** Start Records shown **
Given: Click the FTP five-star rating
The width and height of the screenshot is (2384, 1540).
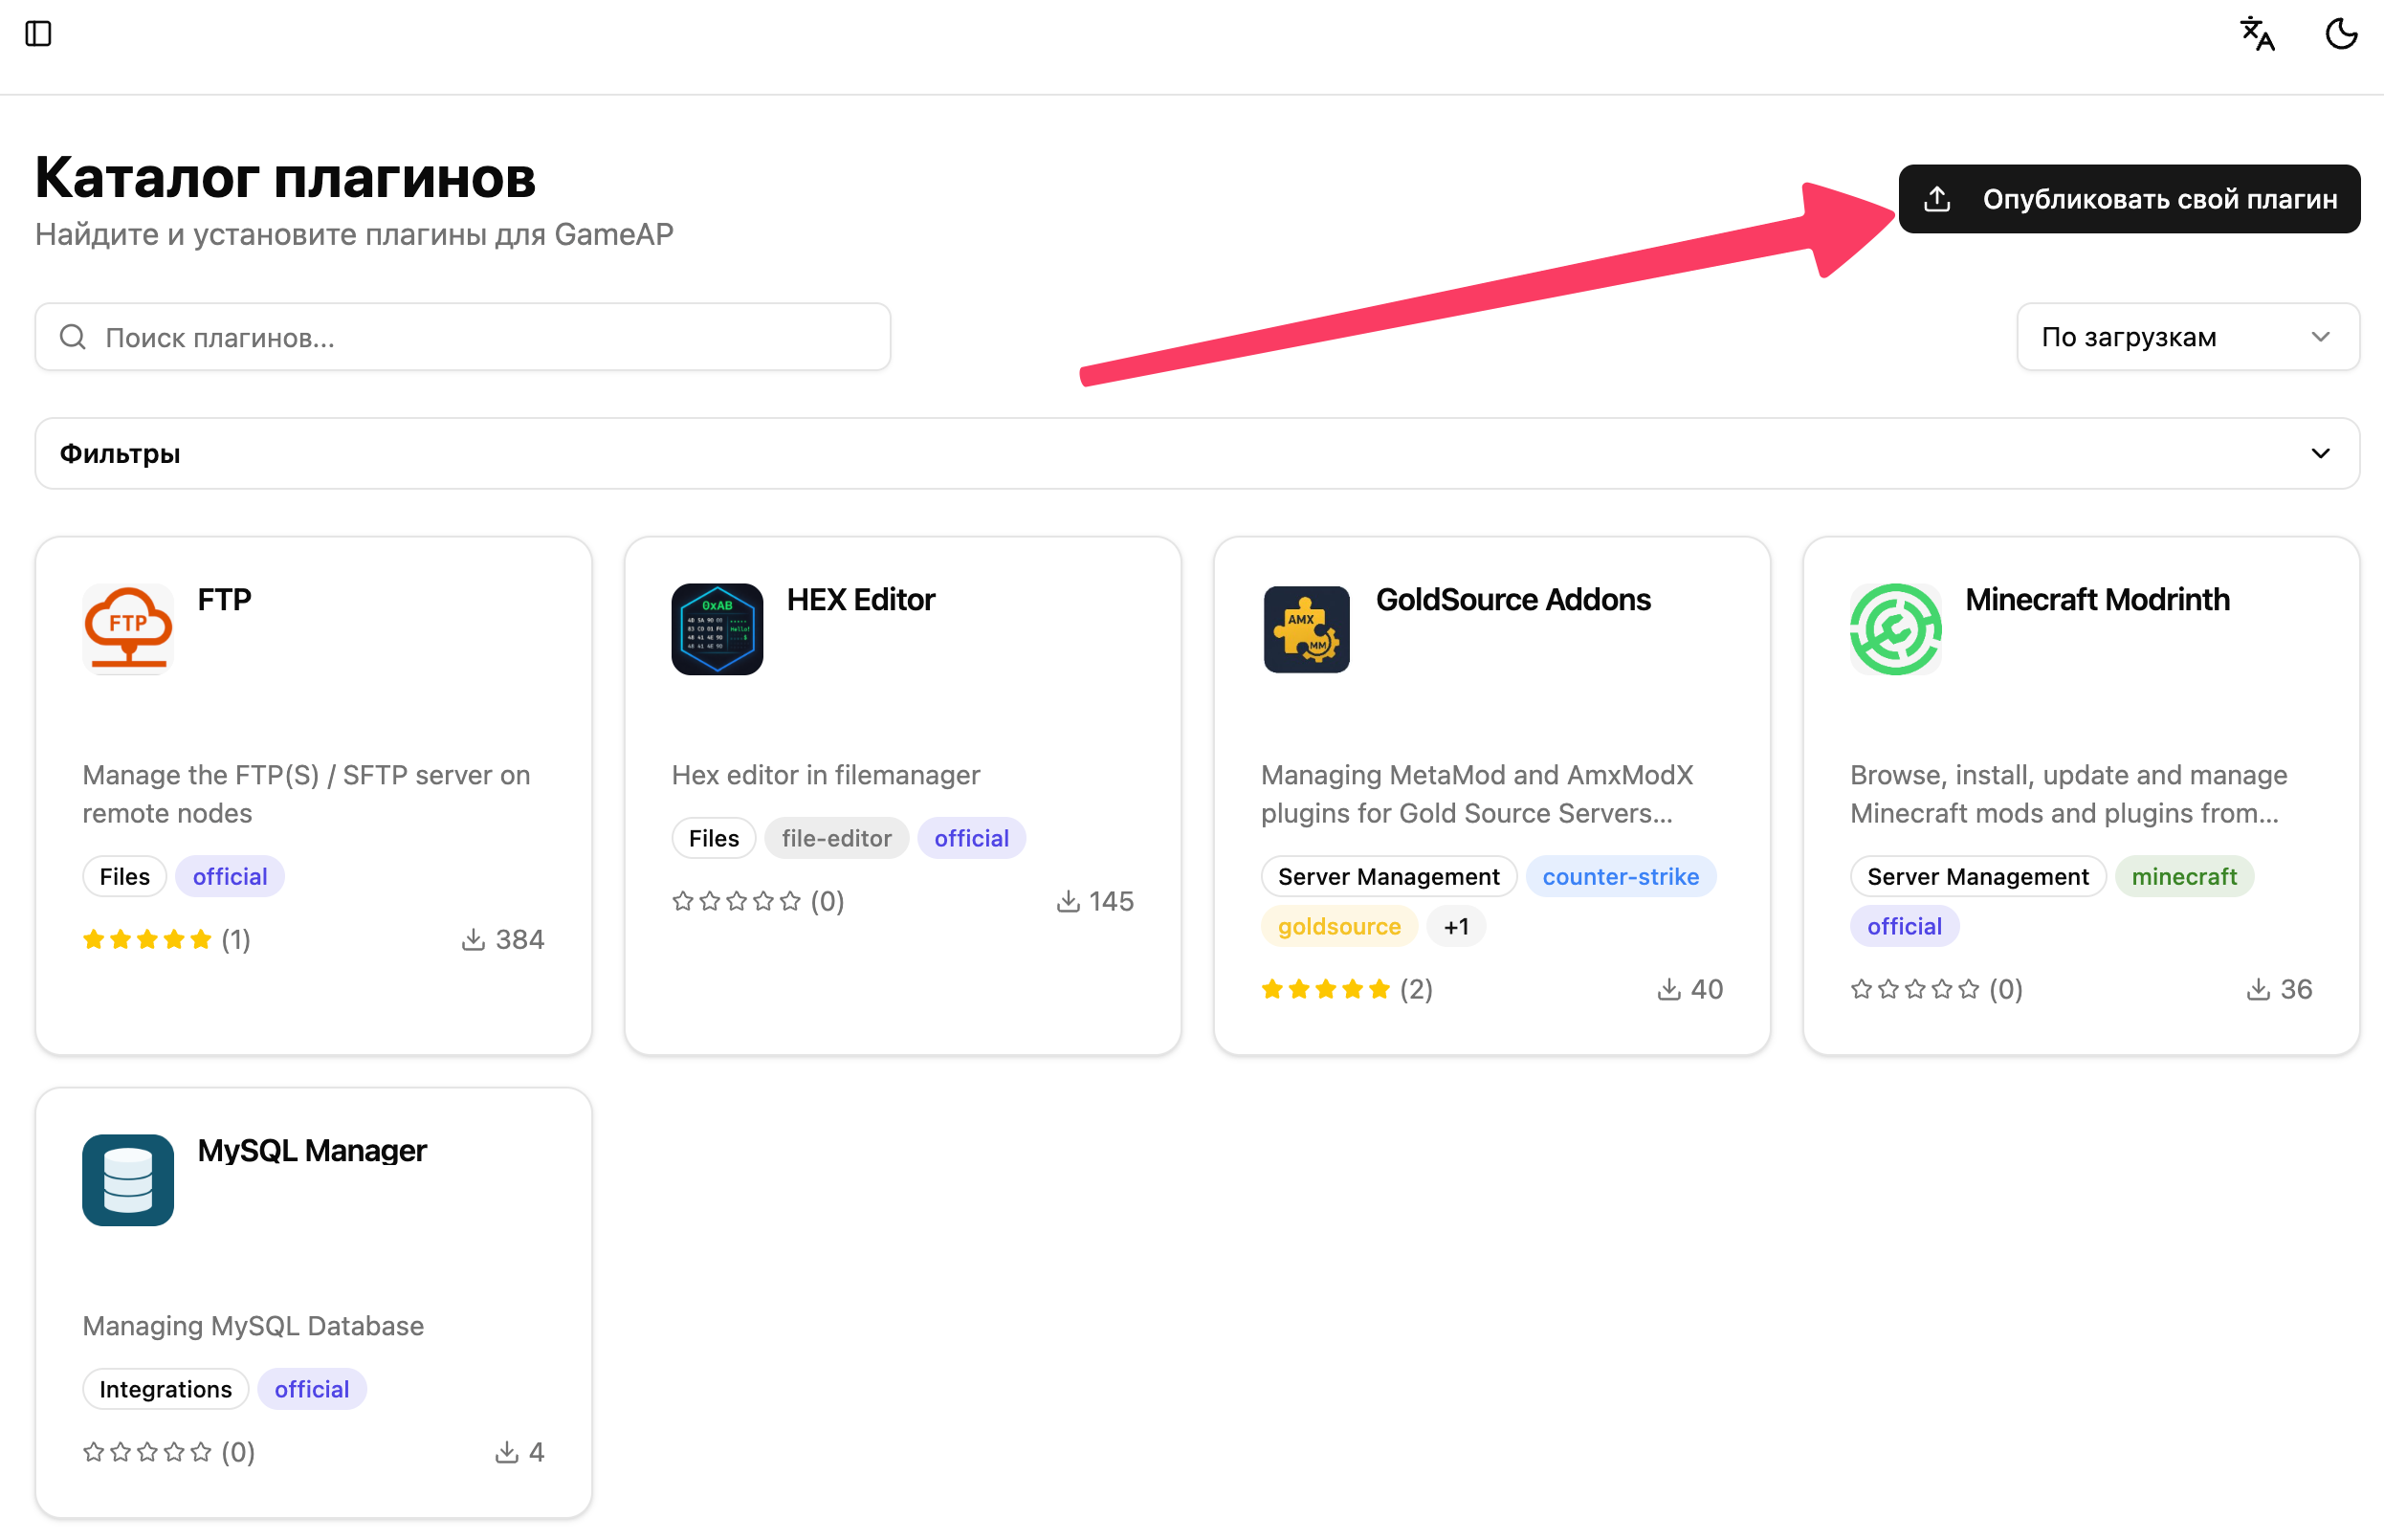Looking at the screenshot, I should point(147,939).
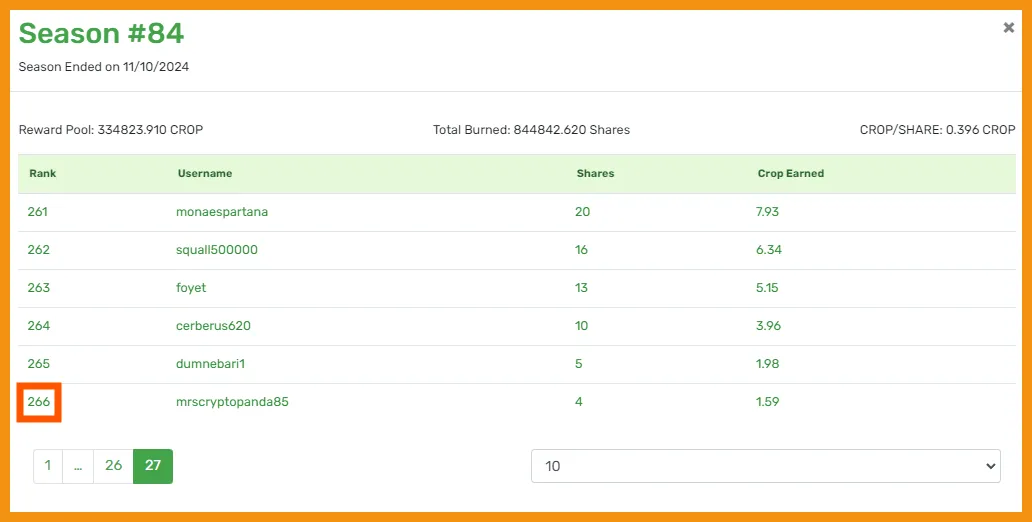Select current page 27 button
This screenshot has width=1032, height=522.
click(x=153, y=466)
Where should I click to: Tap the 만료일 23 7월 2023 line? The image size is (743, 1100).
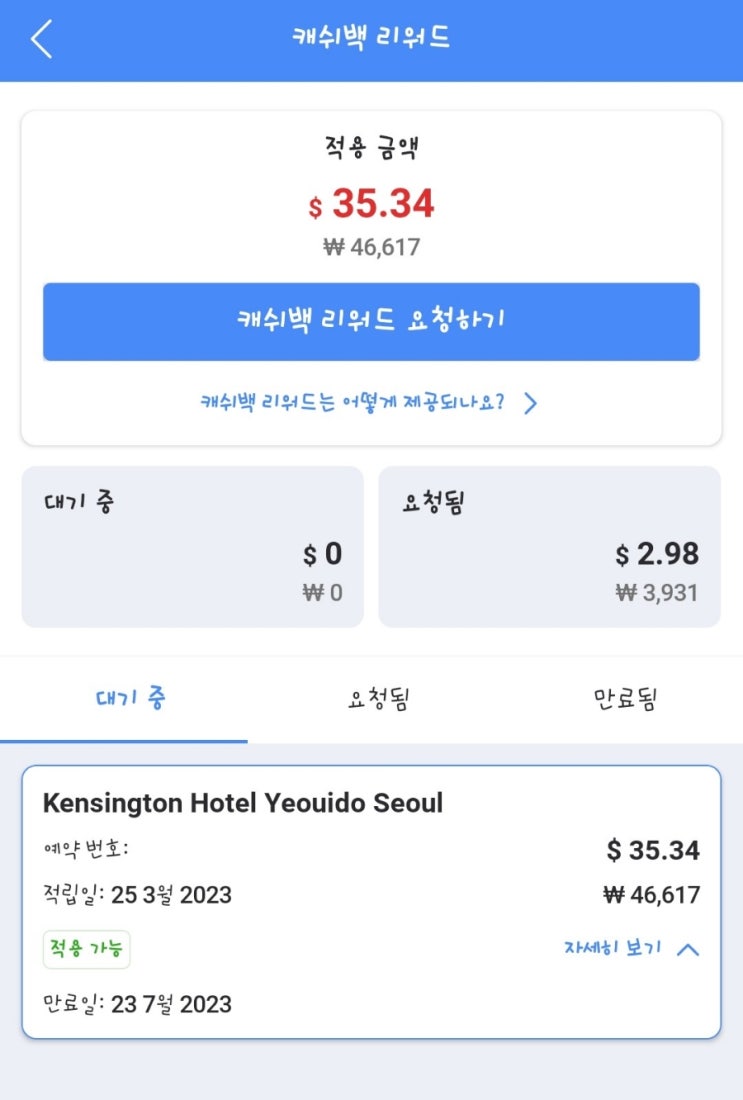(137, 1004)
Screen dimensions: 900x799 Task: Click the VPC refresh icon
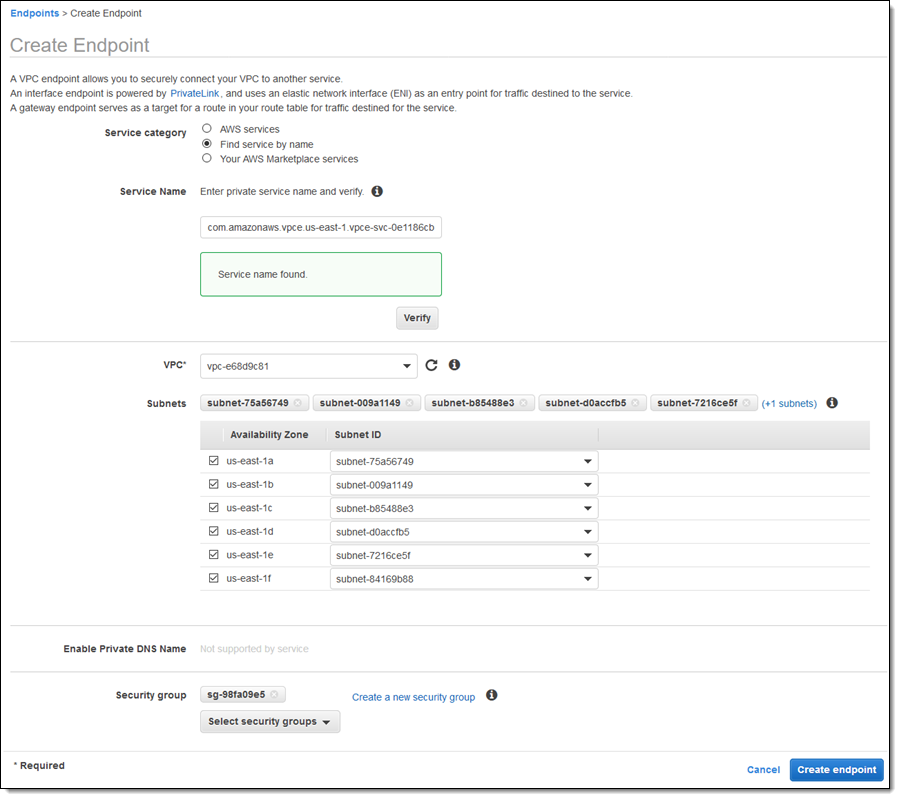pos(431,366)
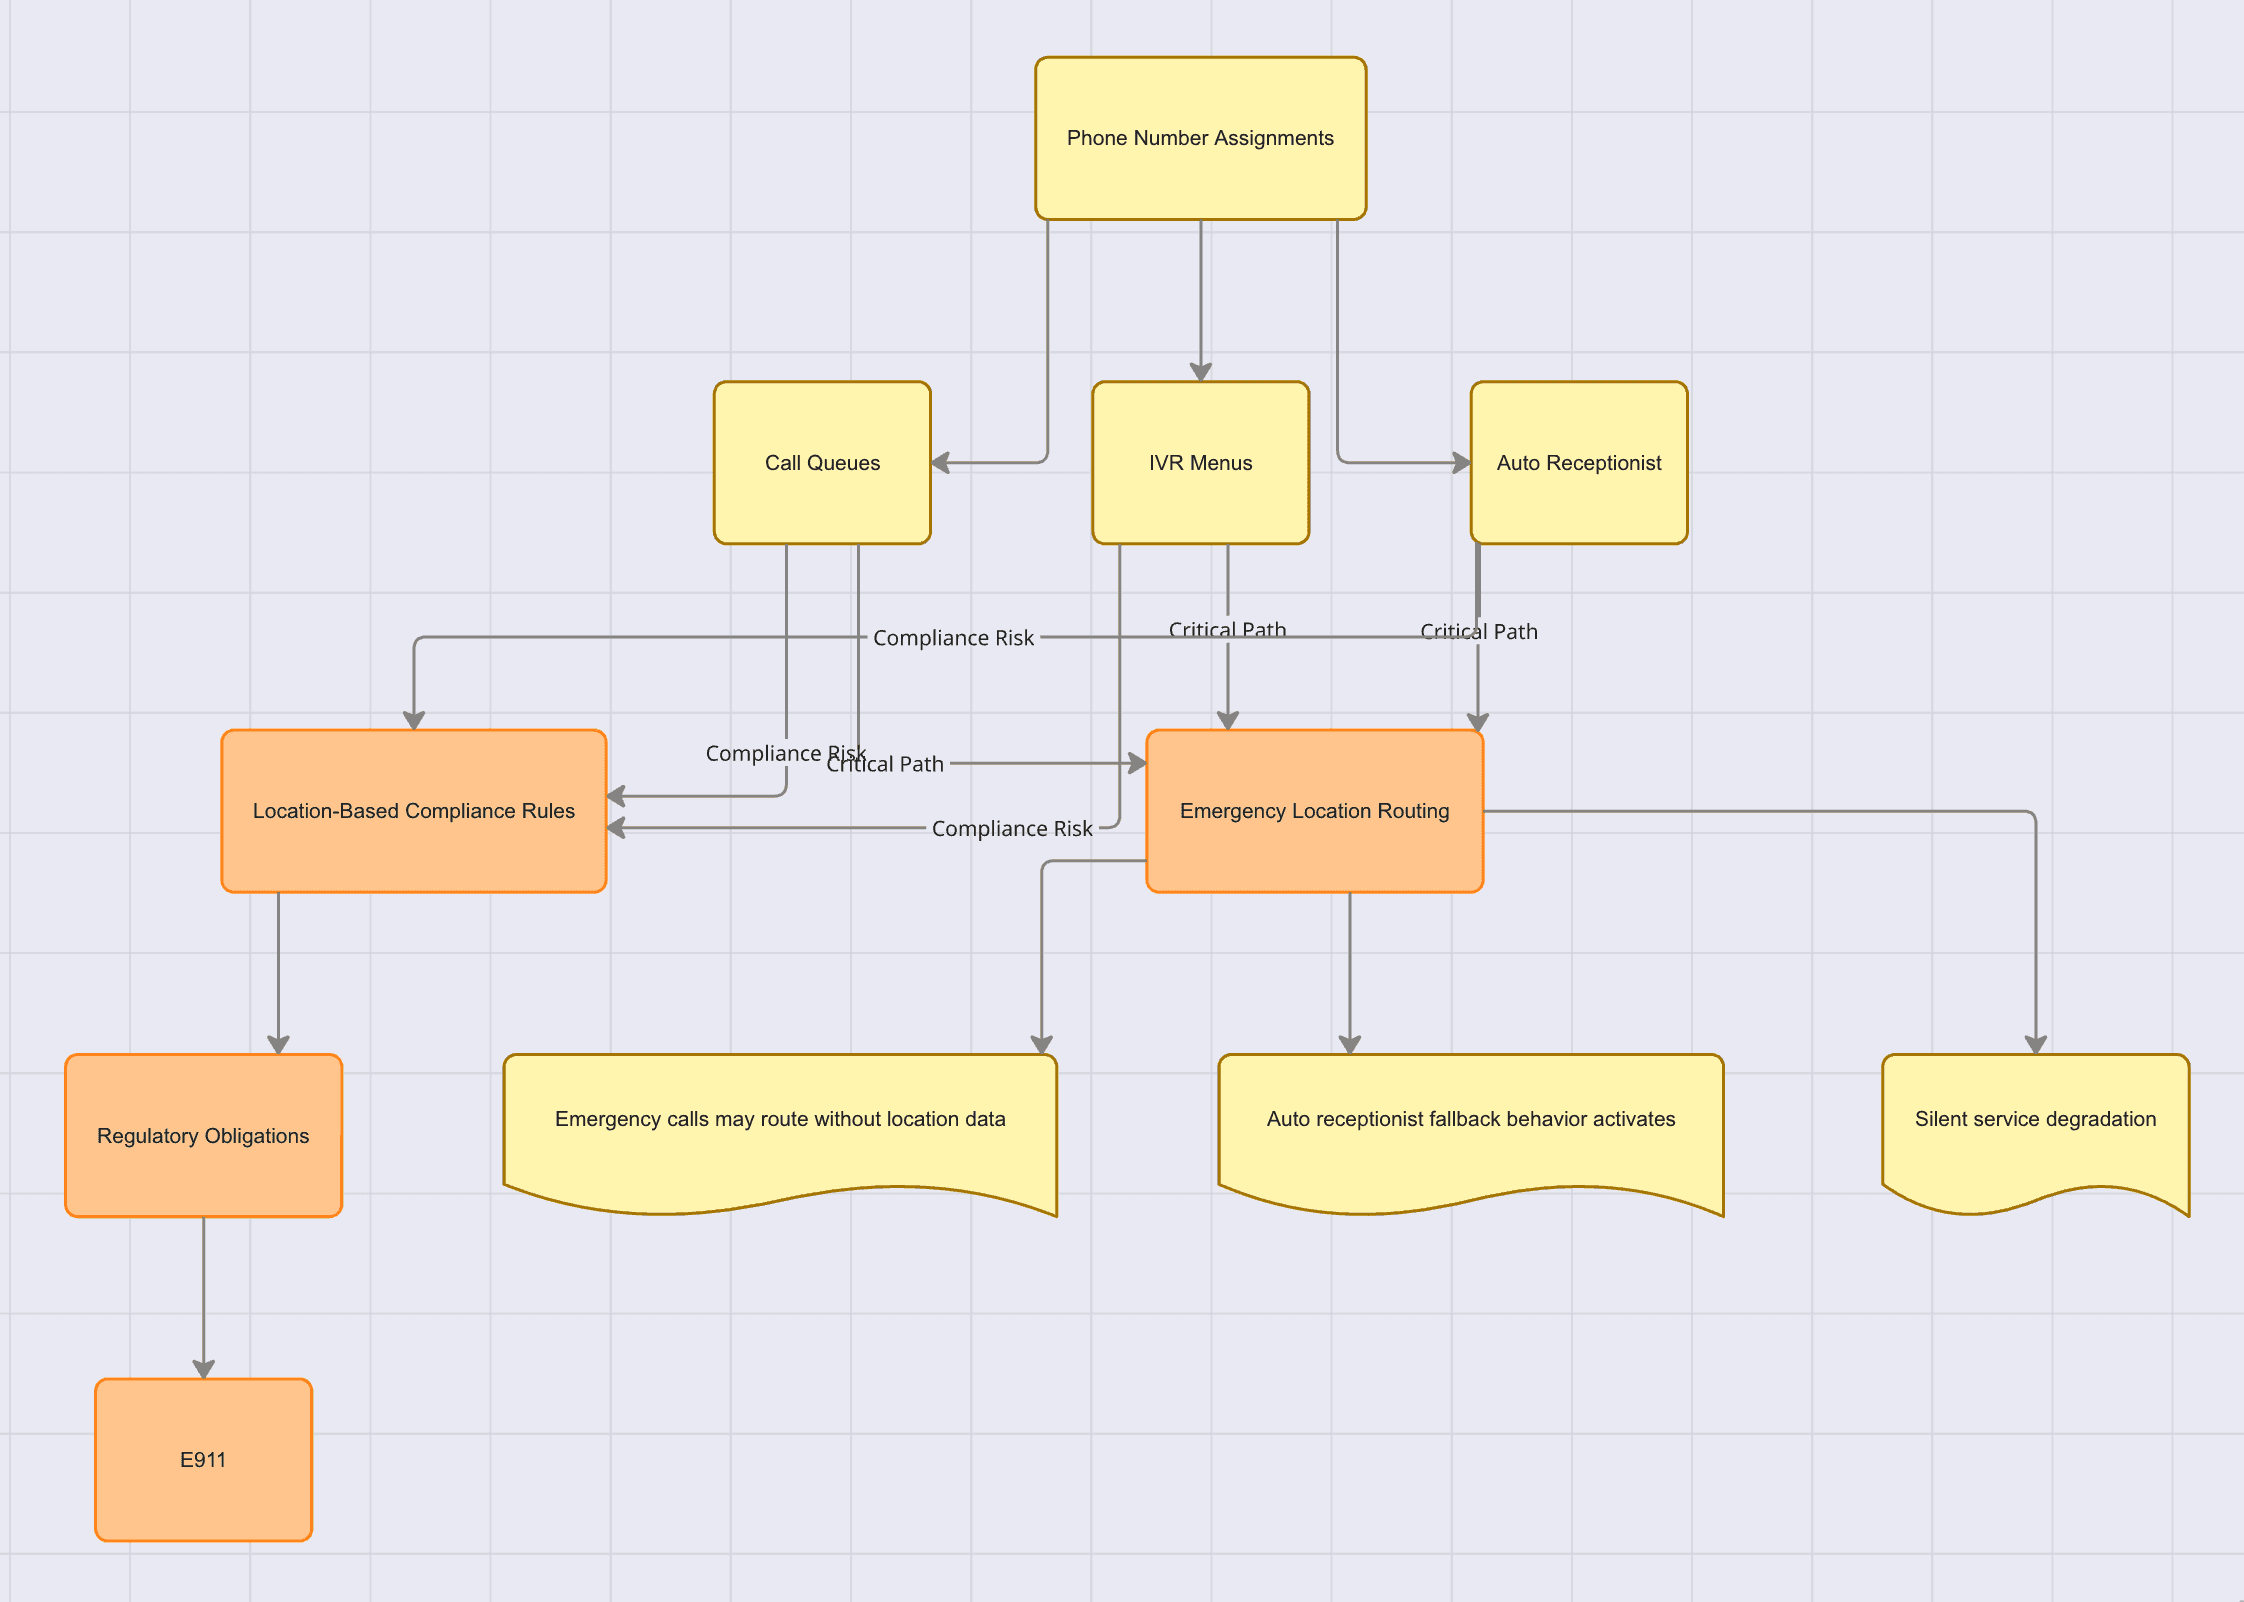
** End Records shown **
> _Instruction_: Update the material above by replacing "refresh" with "reload" and leaving everything else as it is. Omit the pictures from your answer.

> _Response to the exercise_:
Given: Click the FTP five-star rating
The width and height of the screenshot is (2384, 1540).
Looking at the screenshot, I should point(147,939).
Select current page 27 button
This screenshot has width=1032, height=522.
click(x=153, y=466)
Where should I click to: Tap the 만료일 23 7월 2023 line? The image size is (743, 1100).
(137, 1004)
Screen dimensions: 900x799 Task: Click the VPC reload icon
pos(431,366)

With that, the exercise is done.